▸ Problem to solve
Rewrite everything from the line containing "The width and height of the screenshot is (1151, 653)." down to the end of the data, replacing "Select" with "Choose" and leaving all else unchanged. Omit the pictures from your answer.

▸ Material provided
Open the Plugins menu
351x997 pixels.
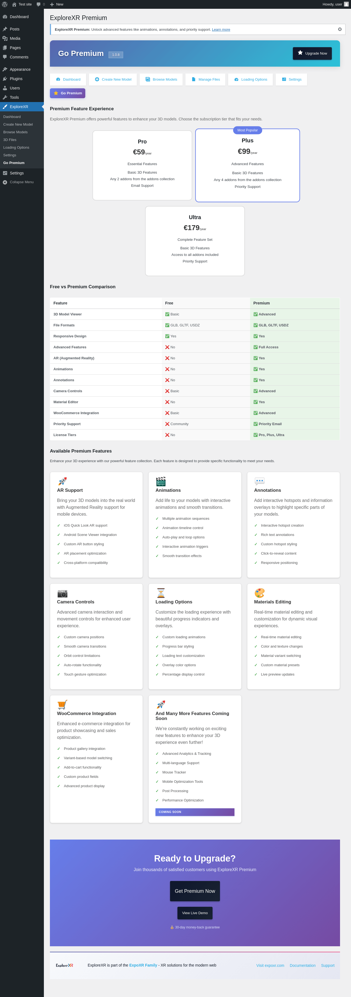pos(16,79)
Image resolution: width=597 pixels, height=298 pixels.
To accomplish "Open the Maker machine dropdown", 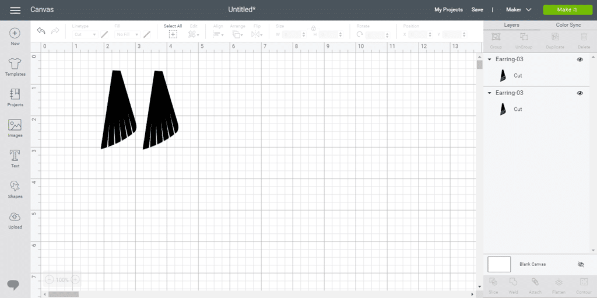I will pyautogui.click(x=518, y=10).
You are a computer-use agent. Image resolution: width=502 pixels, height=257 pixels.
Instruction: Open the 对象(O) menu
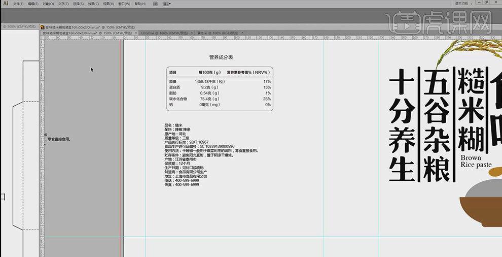[47, 3]
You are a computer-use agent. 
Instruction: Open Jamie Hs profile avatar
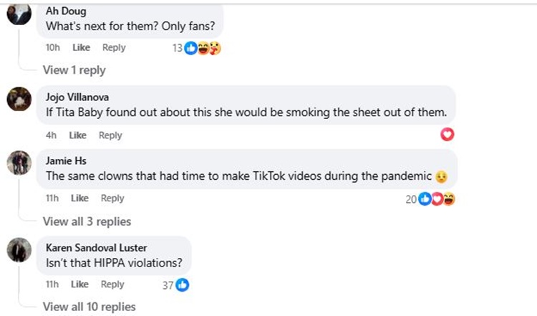[x=19, y=163]

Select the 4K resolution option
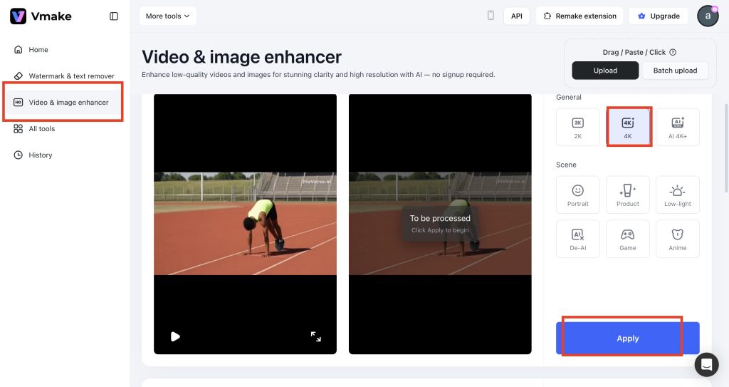pos(628,127)
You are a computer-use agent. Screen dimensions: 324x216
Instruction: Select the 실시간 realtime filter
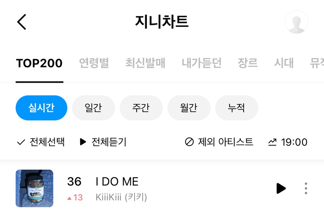pos(41,108)
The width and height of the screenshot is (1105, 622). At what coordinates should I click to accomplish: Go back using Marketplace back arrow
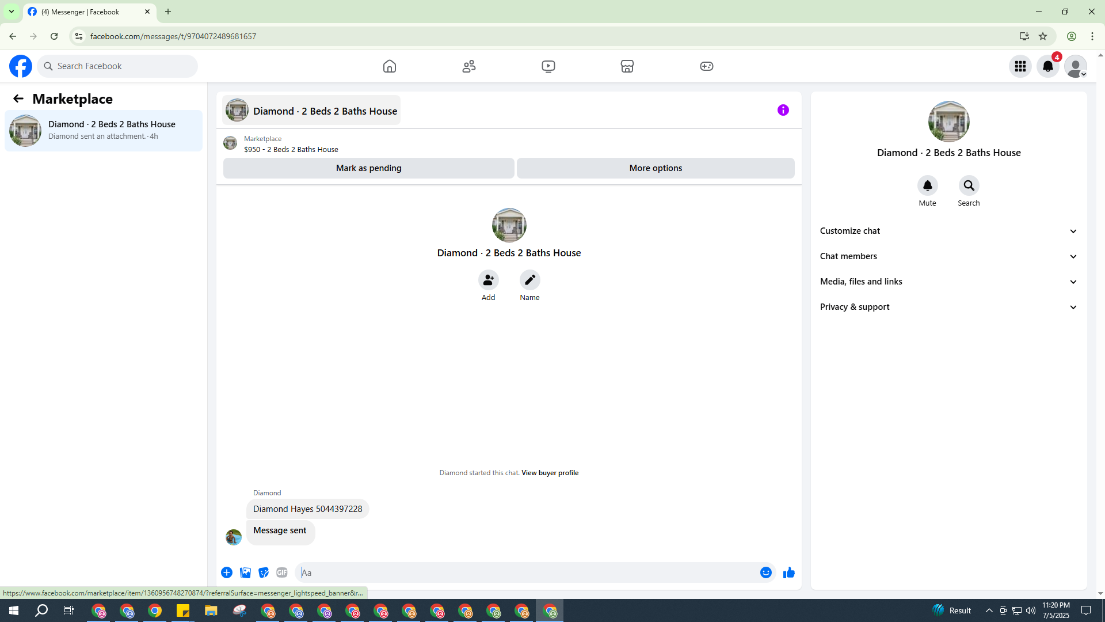coord(18,99)
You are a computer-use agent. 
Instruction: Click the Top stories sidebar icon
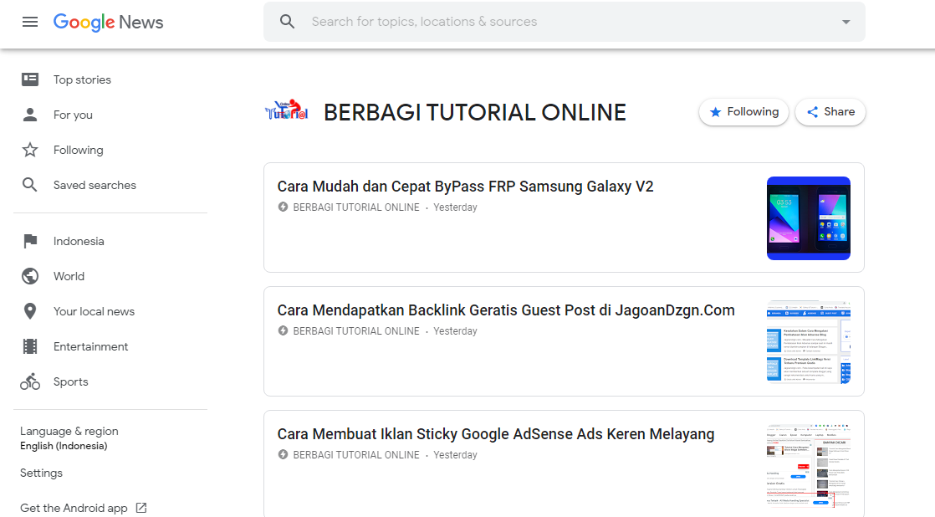coord(30,79)
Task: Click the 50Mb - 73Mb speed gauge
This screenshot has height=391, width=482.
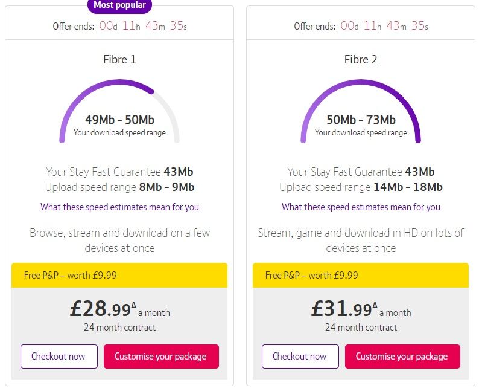Action: 361,115
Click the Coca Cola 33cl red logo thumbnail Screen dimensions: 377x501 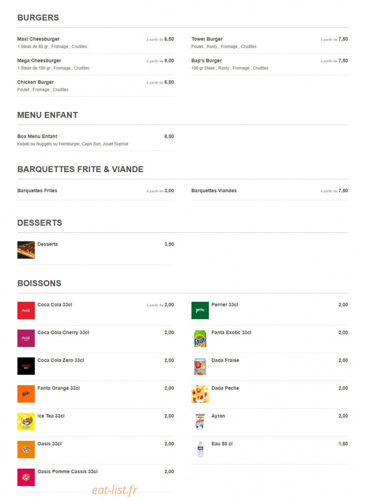tap(26, 310)
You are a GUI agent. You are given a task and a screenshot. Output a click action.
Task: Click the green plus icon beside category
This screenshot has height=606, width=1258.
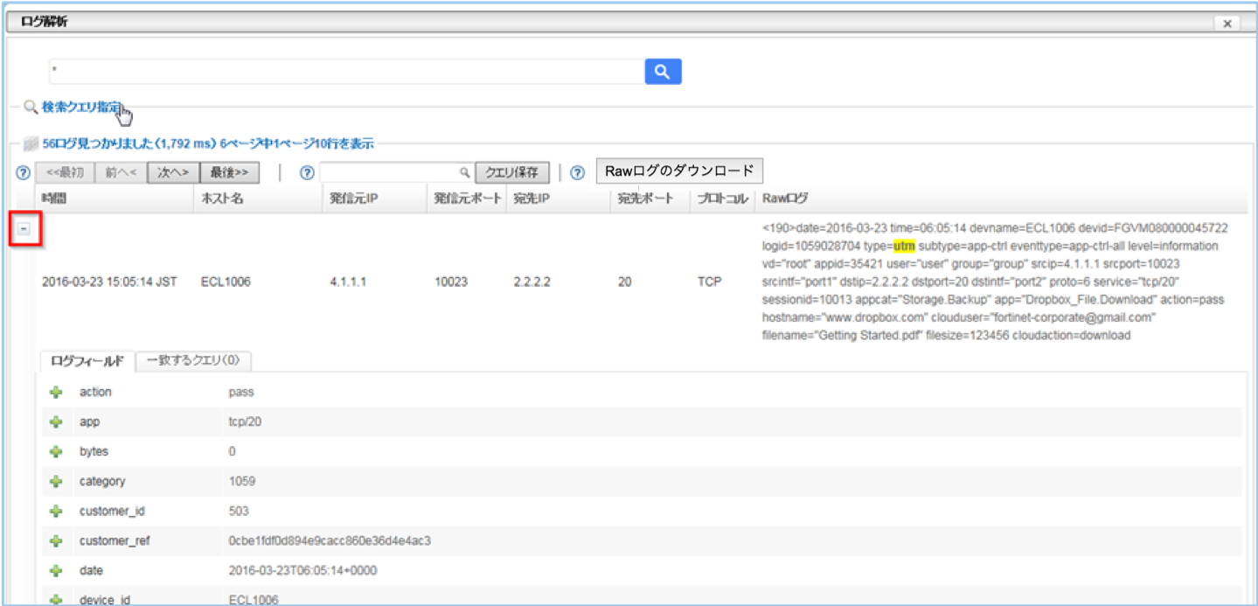click(x=57, y=482)
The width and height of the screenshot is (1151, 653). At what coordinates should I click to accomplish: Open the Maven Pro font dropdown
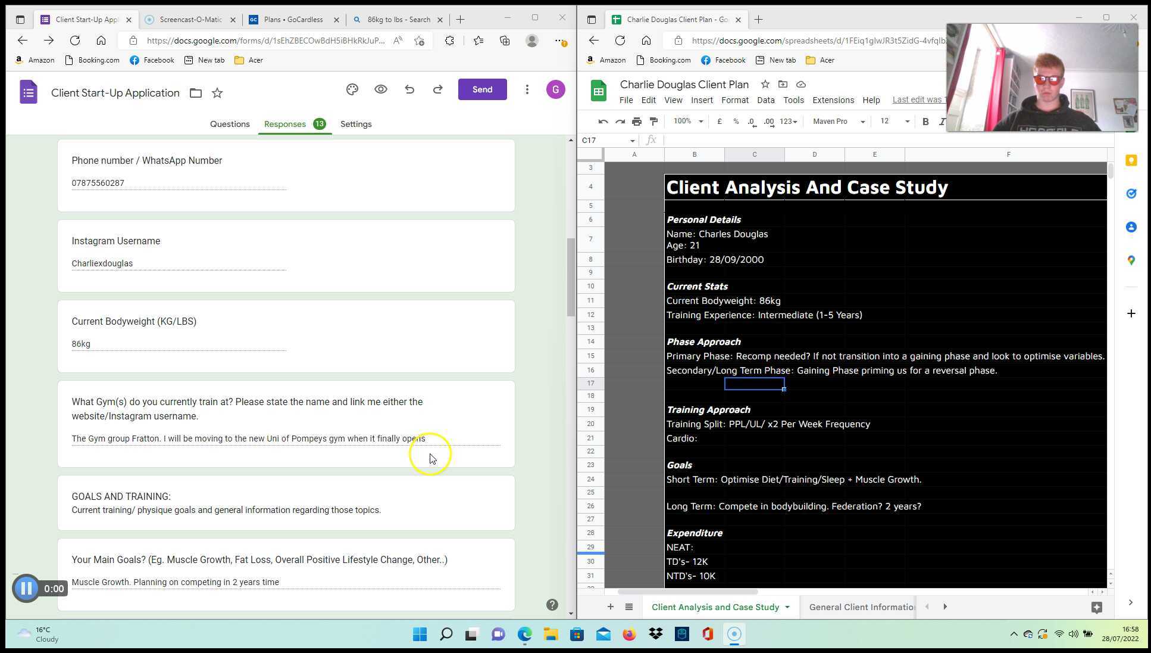coord(839,122)
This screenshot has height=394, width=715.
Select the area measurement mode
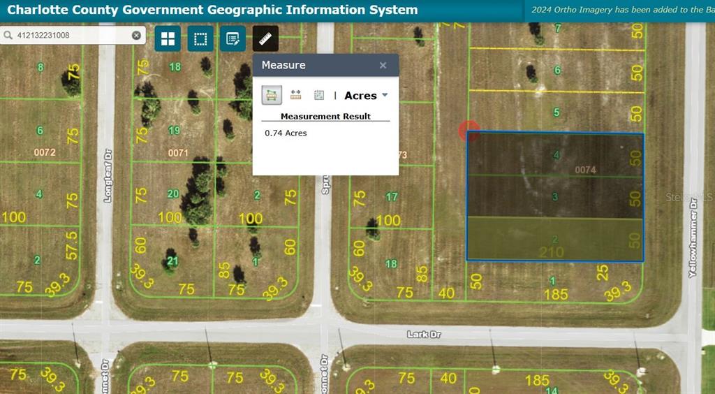tap(272, 95)
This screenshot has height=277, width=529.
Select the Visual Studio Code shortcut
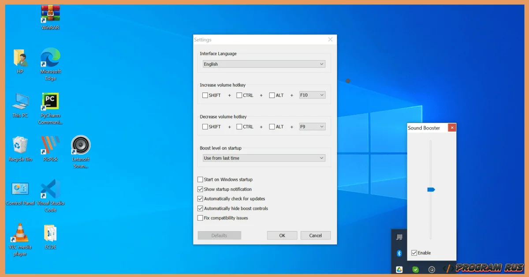[x=50, y=190]
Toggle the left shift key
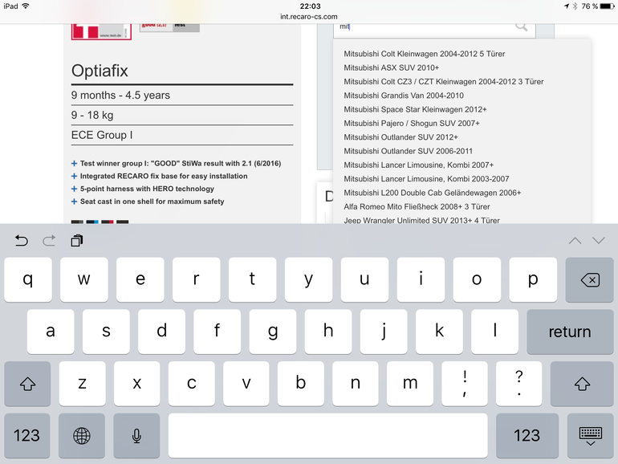Screen dimensions: 618x464 pos(27,384)
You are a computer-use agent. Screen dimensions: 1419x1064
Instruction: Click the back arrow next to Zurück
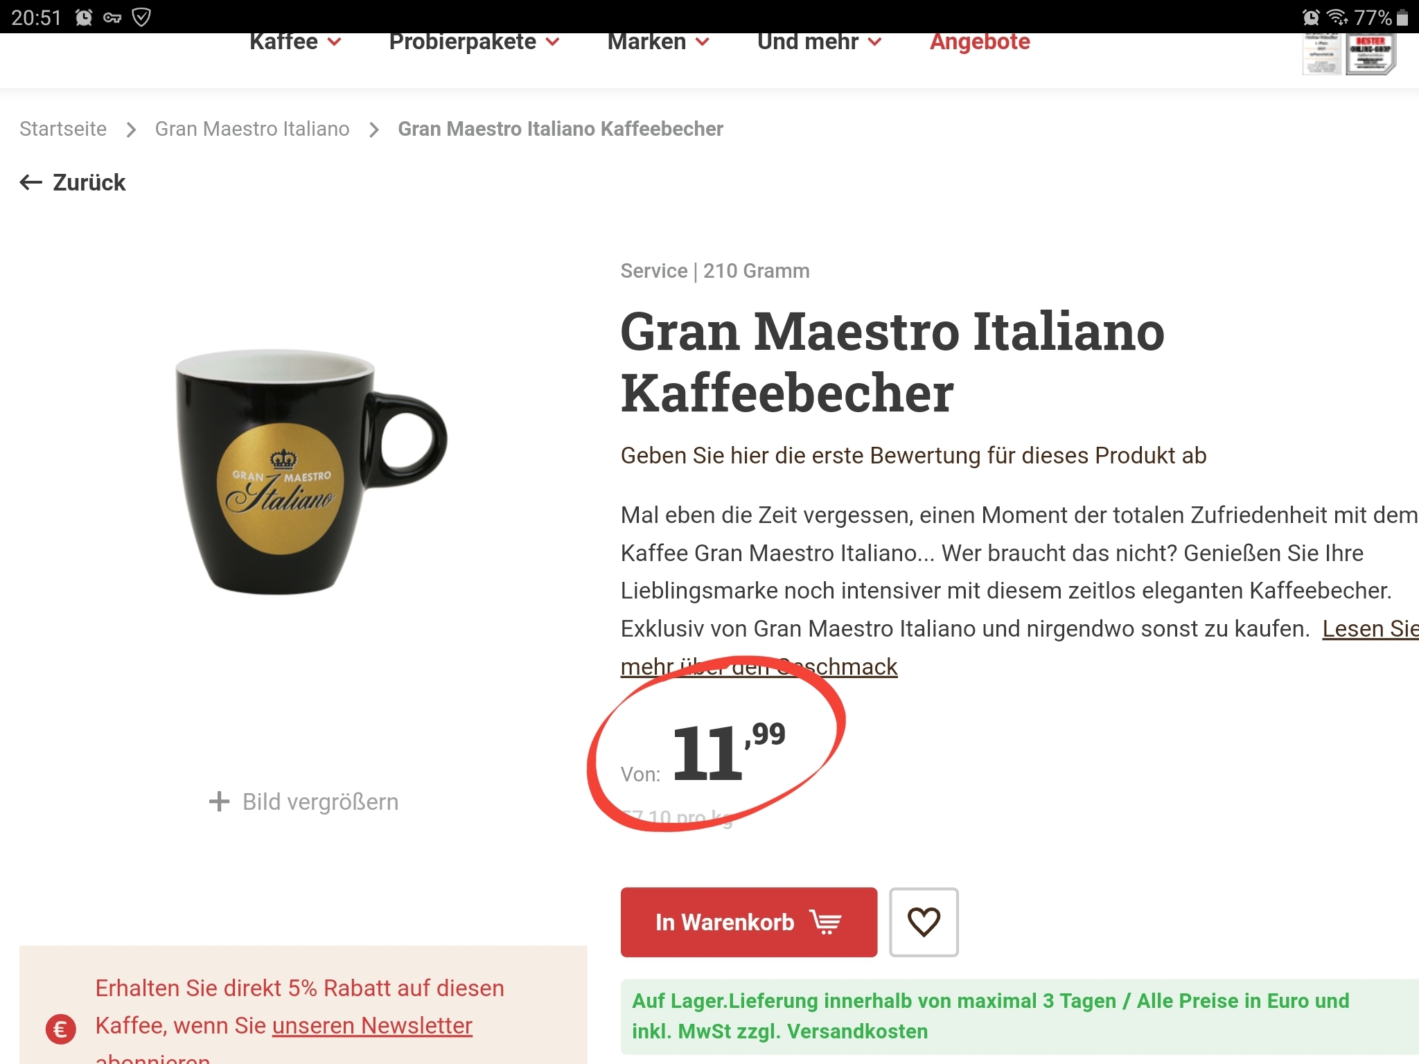coord(31,182)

▸ Answer for the task
The width and height of the screenshot is (1151, 653). At what coordinates should I click to accomplish: Open the Maven Pro font dropdown
coord(839,122)
This screenshot has height=394, width=715.
Choose the area measurement mode
tap(272, 95)
This screenshot has height=277, width=529.
Choose the Visual Studio Code shortcut
[x=50, y=190]
Toggle the left shift key
Screen dimensions: 618x464 pos(27,384)
You are a computer-use agent. Screen dimensions: 1419x1064
Instruction: Click the back arrow next to Zurück
coord(31,182)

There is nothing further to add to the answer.